運命は変えられず

 血溜まりの中にオレは居た。黒竜の力を使おうとしたが、これ以上は使えなかった。これ以上使えば……ウィンディム王国の結界が外れてしまう。


 黒竜も光の鳥も具現化できないほど力を使ってしまい、今は眠っている。


 でもセイラの命と比べようもがない。彼女を抱きしめている手が……体が震える。オレはあの亡霊となんら変わりないのかもしれない。こうやって、目の前で愛する人が死ぬならたとえ世界中の人を敵に回したとしても救いたい……思わず、黒竜の力を使おうとした瞬間、ヨイチとアサヒが叫ぶ声が降ってきた。


「リヴィオ!セイラさんは僕らが治すから!」


「力を使うな!待てっ!」


 双子が慌てて、筆で文字を書き出す。白銀の狼の力はセイラの傷を塞いでいく。


「嫌な呪いも込められているけど……白銀の狼の力の前じゃなんてことはないよ!リヴィオ!落ち着いてよ!」


 ヨイチはオレがしようとしたことに気づいていた。思わず目を逸らした。


 黒龍の力をすべて使えば、魔物に馴染んでいないあの国は滅ぶ。例え魔物の数が少なくても……国土は荒れ、混乱が起き、民が死ぬ。 


 セイラの願いはそんなことではないとわかってる……頭ではオレもわかってる。きっと彼女なら……みんなを今まで出会ってきた人々を守って欲しいと言う。だけど……オレは……。


「とりあえず傷や呪いは治したけどな……駄目だな」


 アサヒが残酷な現実を伝える。腕の中にいるセイラは起きない。生きている気配がしない。

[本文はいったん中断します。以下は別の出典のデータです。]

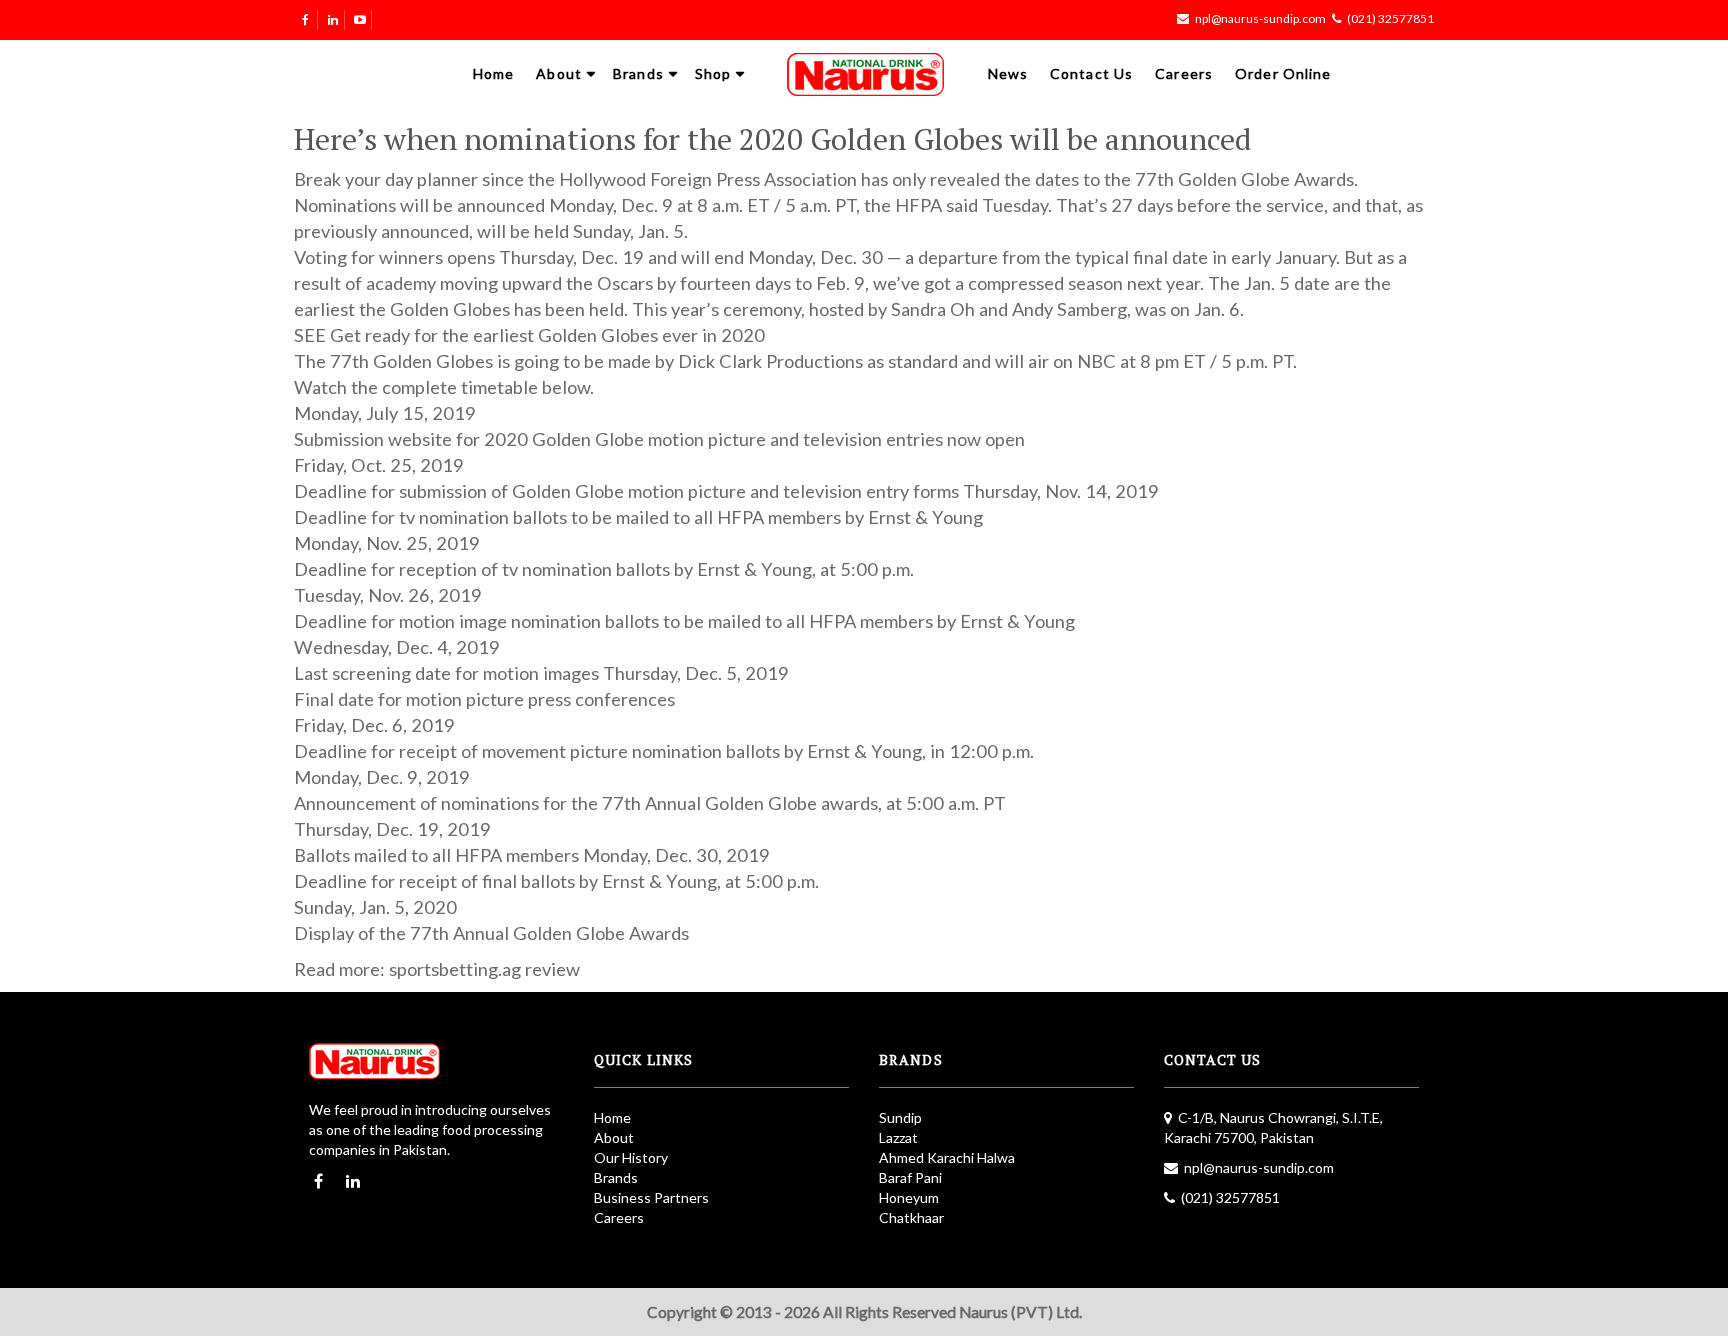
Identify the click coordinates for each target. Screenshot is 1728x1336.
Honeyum (909, 1197)
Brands (638, 73)
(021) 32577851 (1390, 18)
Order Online (1283, 73)
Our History (631, 1157)
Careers (1184, 73)
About (559, 73)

 パタパタと溢れる涙がセイラの上に落ちる。自分の涙だと気づいたのはだいぶ後のことだった。


 神様の力を使って治しても、無理だったという場合は本人がその時に死ぬ運命だったということだと……ヨイチとアサヒとシンヤがフェンディム王国で村や街を助けて行った時、嫌というほど無力感を味わってきた。


 だけど……まさかセイラにこんな運命が待ってるなんて思いもしなかった。


 寒々とした心をすり抜けていく感情を静かに感じていた。現実を受け入れ難い。ヨイチとアサヒもそれ以上、話すことがなかった。


 沈黙した場に現れたのはトーラディム王だった。


「……大丈夫か?お互い、代償は大きかったようだ」


 王が抱えているのはミラか?随分小さい体だった。意識が無く、ぐったりとしている。


「ど、どういうことなんだ!?さっきのお姉さんだよね!?子どもになってるの!?」


 アサヒが驚いている。


「よくわからないけど、力を使いすぎたんだろうと思うよ。とりあえずお互いの国へ帰ろう」


 光の鳥の王も力を使いすぎていて、疲労が隠せない。顔色が悪い。


「僕らが送るよ。力に余力があるのは僕らだからね」


 シュッと筆で転移魔法の文字を書いた。トーラディム王がありがとうと言う声と、同時に消えた。


「リヴィオ、僕らも一緒にウィンディム王国へ行くよ」


 ヨイチがそう言ってくれる。セイラのことがあるからだろう。……いや、オレの心配をしているのがわかる。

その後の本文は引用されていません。